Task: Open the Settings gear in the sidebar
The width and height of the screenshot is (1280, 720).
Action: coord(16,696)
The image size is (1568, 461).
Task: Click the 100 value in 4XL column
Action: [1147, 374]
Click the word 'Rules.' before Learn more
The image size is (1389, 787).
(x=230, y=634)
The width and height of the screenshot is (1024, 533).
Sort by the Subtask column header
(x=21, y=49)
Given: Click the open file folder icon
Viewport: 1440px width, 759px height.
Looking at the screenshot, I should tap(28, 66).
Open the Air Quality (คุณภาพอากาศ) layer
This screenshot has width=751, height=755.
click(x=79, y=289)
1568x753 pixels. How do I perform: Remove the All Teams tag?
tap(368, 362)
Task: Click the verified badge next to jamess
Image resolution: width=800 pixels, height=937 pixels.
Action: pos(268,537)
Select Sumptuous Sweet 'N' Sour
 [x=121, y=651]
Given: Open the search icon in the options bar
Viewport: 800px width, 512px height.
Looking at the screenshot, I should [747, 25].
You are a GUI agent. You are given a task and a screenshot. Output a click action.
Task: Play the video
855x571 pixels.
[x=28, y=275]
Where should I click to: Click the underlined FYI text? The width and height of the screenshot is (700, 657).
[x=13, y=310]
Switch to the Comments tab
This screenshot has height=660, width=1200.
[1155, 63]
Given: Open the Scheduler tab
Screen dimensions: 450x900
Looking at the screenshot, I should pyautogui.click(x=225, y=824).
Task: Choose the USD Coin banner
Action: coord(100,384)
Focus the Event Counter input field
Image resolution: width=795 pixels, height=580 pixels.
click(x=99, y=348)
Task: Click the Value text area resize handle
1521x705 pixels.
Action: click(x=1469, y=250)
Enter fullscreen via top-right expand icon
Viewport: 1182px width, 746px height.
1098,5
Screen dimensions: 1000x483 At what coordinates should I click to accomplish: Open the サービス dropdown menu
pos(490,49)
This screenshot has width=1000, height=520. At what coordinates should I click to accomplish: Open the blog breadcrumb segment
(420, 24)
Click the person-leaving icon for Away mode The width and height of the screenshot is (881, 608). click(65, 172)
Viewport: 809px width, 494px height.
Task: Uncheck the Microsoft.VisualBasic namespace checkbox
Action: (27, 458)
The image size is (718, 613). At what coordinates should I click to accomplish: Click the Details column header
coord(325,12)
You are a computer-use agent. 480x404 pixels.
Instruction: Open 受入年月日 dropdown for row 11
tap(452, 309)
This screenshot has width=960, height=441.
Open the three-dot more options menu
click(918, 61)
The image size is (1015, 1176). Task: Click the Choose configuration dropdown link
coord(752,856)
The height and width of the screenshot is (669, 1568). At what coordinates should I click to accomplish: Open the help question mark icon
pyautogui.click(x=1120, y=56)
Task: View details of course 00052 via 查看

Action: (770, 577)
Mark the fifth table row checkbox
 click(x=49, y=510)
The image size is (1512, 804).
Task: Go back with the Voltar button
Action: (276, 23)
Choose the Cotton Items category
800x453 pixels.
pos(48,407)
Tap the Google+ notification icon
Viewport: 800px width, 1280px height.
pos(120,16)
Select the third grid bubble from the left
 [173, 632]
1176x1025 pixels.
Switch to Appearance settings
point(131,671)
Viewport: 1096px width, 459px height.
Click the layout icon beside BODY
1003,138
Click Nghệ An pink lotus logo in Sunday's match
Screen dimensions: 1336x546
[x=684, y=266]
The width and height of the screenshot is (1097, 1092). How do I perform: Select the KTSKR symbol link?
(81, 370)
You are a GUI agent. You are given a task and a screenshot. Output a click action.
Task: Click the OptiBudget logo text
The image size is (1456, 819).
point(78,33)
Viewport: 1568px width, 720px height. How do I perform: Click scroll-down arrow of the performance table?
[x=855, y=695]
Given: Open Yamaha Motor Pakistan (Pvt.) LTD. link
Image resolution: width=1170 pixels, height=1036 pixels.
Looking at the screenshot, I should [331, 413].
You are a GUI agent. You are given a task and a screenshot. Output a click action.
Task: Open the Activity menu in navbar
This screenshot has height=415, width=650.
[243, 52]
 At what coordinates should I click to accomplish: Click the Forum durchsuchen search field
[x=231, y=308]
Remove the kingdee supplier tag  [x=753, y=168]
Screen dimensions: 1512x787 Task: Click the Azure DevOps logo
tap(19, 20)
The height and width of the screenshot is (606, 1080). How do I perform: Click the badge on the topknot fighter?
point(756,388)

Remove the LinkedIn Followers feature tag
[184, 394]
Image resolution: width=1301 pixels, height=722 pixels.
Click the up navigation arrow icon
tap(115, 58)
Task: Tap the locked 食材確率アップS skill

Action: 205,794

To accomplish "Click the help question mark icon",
—————
[Instructions to follow]:
Reproduce the data, keeping every line exactly the same.

[Response to the task]:
Task: Open the Settings gear in the sidebar
The width and height of the screenshot is (1280, 720).
Action: coord(16,696)
The image size is (1568, 461).
Task: Click the 100 value in 4XL column
Action: [1147, 374]
Click the word 'Rules.' before Learn more
The image size is (1389, 787).
(x=230, y=634)
The width and height of the screenshot is (1024, 533).
Sort by the Subtask column header
(x=21, y=49)
Given: Click the open file folder icon
Viewport: 1440px width, 759px height.
Looking at the screenshot, I should tap(28, 66).
Open the Air Quality (คุณภาพอากาศ) layer
This screenshot has width=751, height=755.
click(x=79, y=289)
1568x753 pixels. How do I perform: Remove the All Teams tag?
tap(368, 362)
Task: Click the verified badge next to jamess
Image resolution: width=800 pixels, height=937 pixels.
Action: pos(268,537)
Select Sumptuous Sweet 'N' Sour
 [x=121, y=651]
Given: Open the search icon in the options bar
Viewport: 800px width, 512px height.
Looking at the screenshot, I should [747, 25].
You are a GUI agent. You are given a task and a screenshot. Output a click action.
Task: Play the video
855x571 pixels.
[x=28, y=275]
Where should I click to: Click the underlined FYI text? The width and height of the screenshot is (700, 657).
[x=13, y=310]
Switch to the Comments tab
This screenshot has height=660, width=1200.
[1155, 63]
Given: Open the Scheduler tab
Screen dimensions: 450x900
Looking at the screenshot, I should pyautogui.click(x=225, y=824).
Task: Choose the USD Coin banner
Action: coord(100,384)
Focus the Event Counter input field
Image resolution: width=795 pixels, height=580 pixels.
click(x=99, y=348)
Task: Click the Value text area resize handle
1521x705 pixels.
Action: click(x=1469, y=250)
Enter fullscreen via top-right expand icon
Viewport: 1182px width, 746px height.
1098,5
Screen dimensions: 1000x483 At what coordinates should I click to accomplish: Open the サービス dropdown menu
pos(490,49)
This screenshot has width=1000, height=520. At what coordinates should I click to accomplish: Open the blog breadcrumb segment
(420, 24)
Click the person-leaving icon for Away mode The width and height of the screenshot is (881, 608). click(65, 172)
Viewport: 809px width, 494px height.
Task: Uncheck the Microsoft.VisualBasic namespace checkbox
Action: (27, 458)
The image size is (718, 613). At what coordinates should I click to accomplish: Click the Details column header
coord(325,12)
You are a computer-use agent. 480x404 pixels.
Instruction: Open 受入年月日 dropdown for row 11
tap(452, 309)
This screenshot has width=960, height=441.
Open the three-dot more options menu
click(918, 61)
The image size is (1015, 1176). Task: Click the Choose configuration dropdown link
coord(752,856)
The height and width of the screenshot is (669, 1568). At what coordinates should I click to accomplish: Open the help question mark icon
pyautogui.click(x=1120, y=56)
Task: View details of course 00052 via 查看

Action: (770, 577)
Mark the fifth table row checkbox
 click(x=49, y=510)
The image size is (1512, 804).
Task: Go back with the Voltar button
Action: (276, 23)
Choose the Cotton Items category
800x453 pixels.
pos(48,407)
Tap the Google+ notification icon
Viewport: 800px width, 1280px height.
pos(120,16)
Select the third grid bubble from the left
 [173, 632]
1176x1025 pixels.
Switch to Appearance settings
point(131,671)
Viewport: 1096px width, 459px height.
Click the layout icon beside BODY
1003,138
Click Nghệ An pink lotus logo in Sunday's match
Screen dimensions: 1336x546
[x=684, y=266]
The width and height of the screenshot is (1097, 1092). How do I perform: Select the KTSKR symbol link?
(81, 370)
You are a GUI agent. You are given a task and a screenshot. Output a click action.
Task: Click the OptiBudget logo text
The image size is (1456, 819).
point(78,33)
Viewport: 1568px width, 720px height. How do I perform: Click scroll-down arrow of the performance table?
[x=855, y=695]
Given: Open Yamaha Motor Pakistan (Pvt.) LTD. link
Image resolution: width=1170 pixels, height=1036 pixels.
Looking at the screenshot, I should [331, 413].
You are a GUI agent. You are given a task and a screenshot. Output a click action.
Task: Open the Activity menu in navbar
This screenshot has height=415, width=650.
[243, 52]
 At what coordinates should I click to accomplish: Click the Forum durchsuchen search field
[x=231, y=308]
Remove the kingdee supplier tag  [x=753, y=168]
Screen dimensions: 1512x787 Task: Click the Azure DevOps logo
tap(19, 20)
The height and width of the screenshot is (606, 1080). How do I perform: Click the badge on the topknot fighter?
point(756,388)

Remove the LinkedIn Followers feature tag
[184, 394]
Image resolution: width=1301 pixels, height=722 pixels.
Click the up navigation arrow icon
tap(115, 58)
Task: Tap the locked 食材確率アップS skill

Action: 205,794

To accomplish "Click the help question mark icon",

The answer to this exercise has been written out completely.